We have long since learned that those who serve us in uniform sometimes come home with emotional wounds we can’t see.

We accept that their service, protecting us, can take a toll on them. It can create internal stresses and pains that hurt them emotionally, increasing the price they pay on our behalf.

We understand that about the military.

I wonder why we don't understand it about the police.

I wonder why we stand ready to offer acceptance and support to the one, but criticism and punishment to the other.

If we can see that the soldier who turns to drink or drugs is in crisis and in need of help, why can't we see the same for the police officer? Why does emotional pain in one uniform get you help, but emotional pain in another uniform get you fired?

This is not to make excuses for those who do wrong, but rather to suggest that we are blind to a scourge that afflicts those who have defended us here at home, just as it afflicts those who have defended us overseas. 

If seeing your buddy gunned down in Helmand Province can wound your heart and psyche, couldn't seeing your buddy gunned down on Hudson Avenue do the same? If it hurts a warrior's heart to see forlorn children in a war zone, wouldn't it probably hurt an officer's heart to see forlorn children on a domestic violence call?

How many times do you have to knock on a mother's door to tell her that her child is dead, or string the police tape around the place he died, before we realize that you're not made of steel? 

The brave men and women of our military face year-long deployments of uncertainty, not truly knowing if they will make it home alive. The brave men and women of our law enforcement spend 20 years or more facing that same uncertainty. If every rooftop can be an ambush, so can every traffic stop. 

If a Marine worries about his wife and kids, so does a deputy. 

Yet we have parades for the one and protests against the other.

If a servicemember is depressed or uncertain or pained, we pick up on it, we respond to it, we offer comfort and counsel, support and treatment. If a police officer is depressed or uncertain or pained, we don't notice. And if we do, it is in a critical way. 

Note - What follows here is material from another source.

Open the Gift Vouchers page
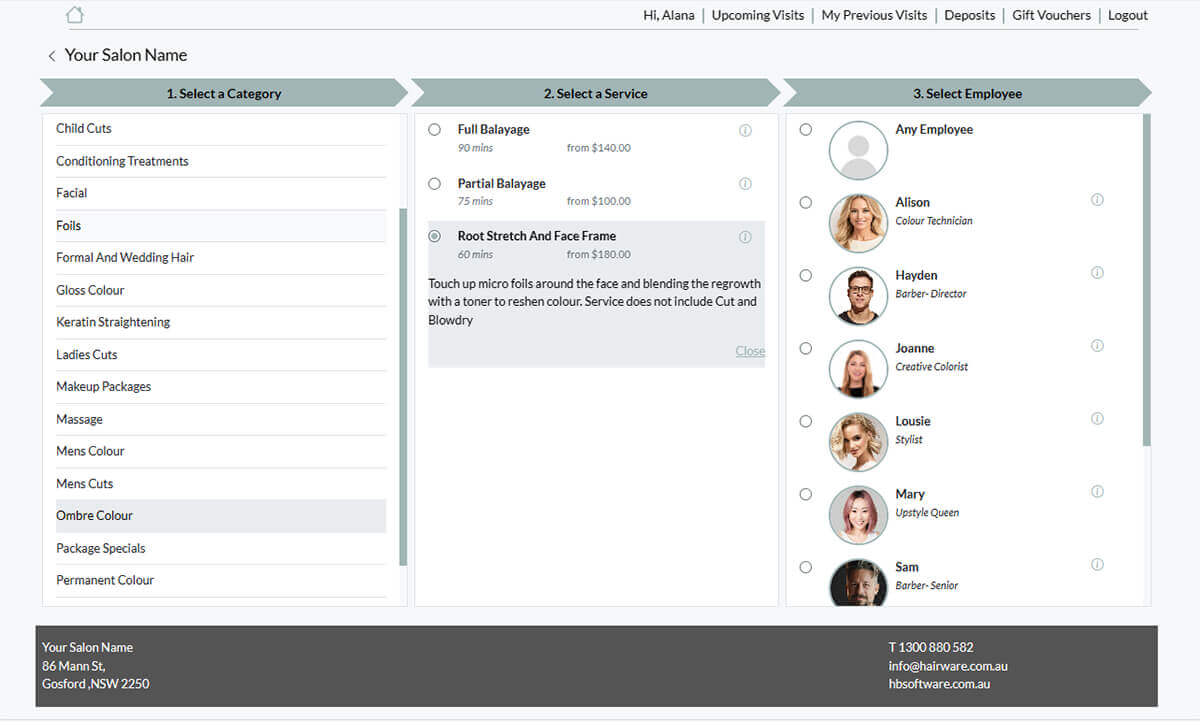The width and height of the screenshot is (1200, 726). 1051,15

We hold the cop to a high standard that attacks and punishes conduct that in anyone else we would recognize as a symptom or a call for help. When the marriages break up or the drinking gets excessive, when the temper snaps or the light goes out of the eyes, a soldier gets treatment and a cop gets written up.

We get it right with soldiers, we get it wrong with cops.

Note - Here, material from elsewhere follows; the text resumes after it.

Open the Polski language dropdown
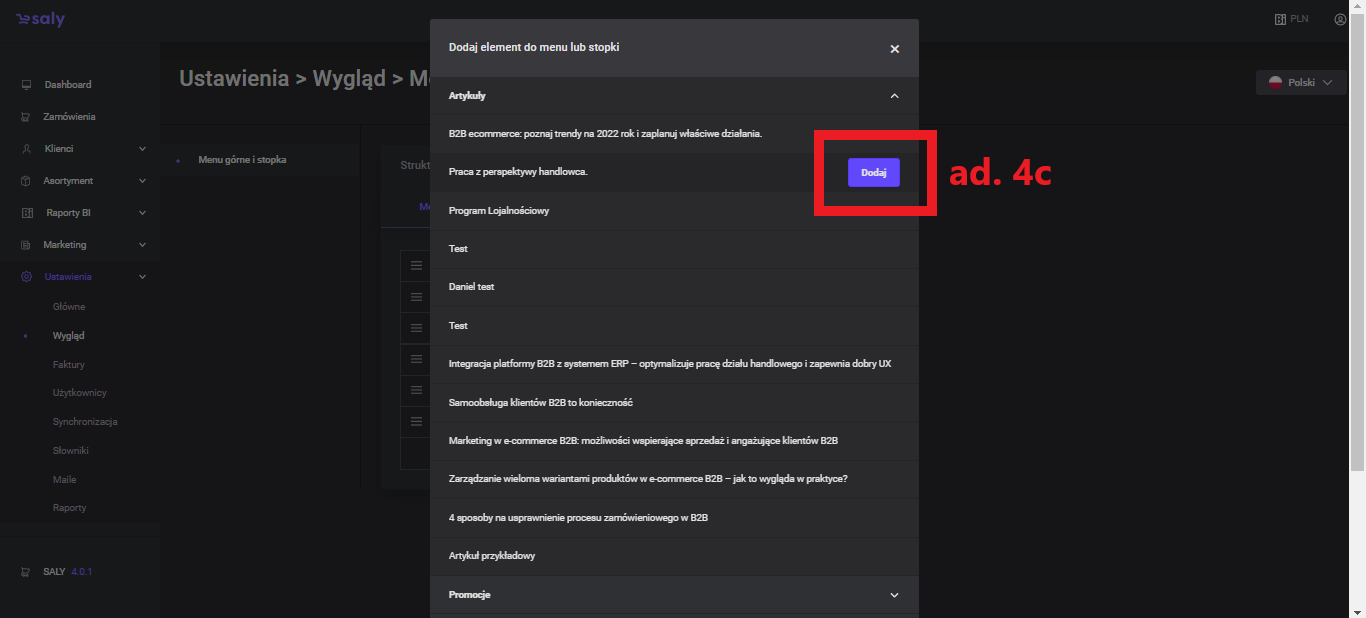 click(1300, 83)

And brave and good men and women suffer as a result. They, and their families.

We know how many veterans commit suicide every day, we have no idea how many police officers do. 

And yet they do.

And it is seen as shameful. Even in the loss of life that can come from the accumulated emotional trauma of patrolling our streets, we whisper in criticism. 

When PTSD takes a GI to the bottle or divorce court, or to a withdrawn aloofness, we understand. When PTSD takes a cop to the same places, we don't.

And we must change. We must stick to our high standards, but we must have compassion and understanding. We must expect that emotional trauma leaves an emotional wound, and we must recognize that an "officer down" may be the officer who goes home at the end of the shift with a whirlwind raging in his mind.

We ask them to face hell, which is right. But we ask them to face it alone, which is wrong.

We finally came to understand the emotional price of protecting us overseas. Now we must come to understand the emotional price of protecting us at home. 

And we must be there for members of law enforcement, just as we are there for members of the military.

We have a moral obligation to care for those who are wounded in our service, even if those wounds are psychological, even if that service is on the streets of America.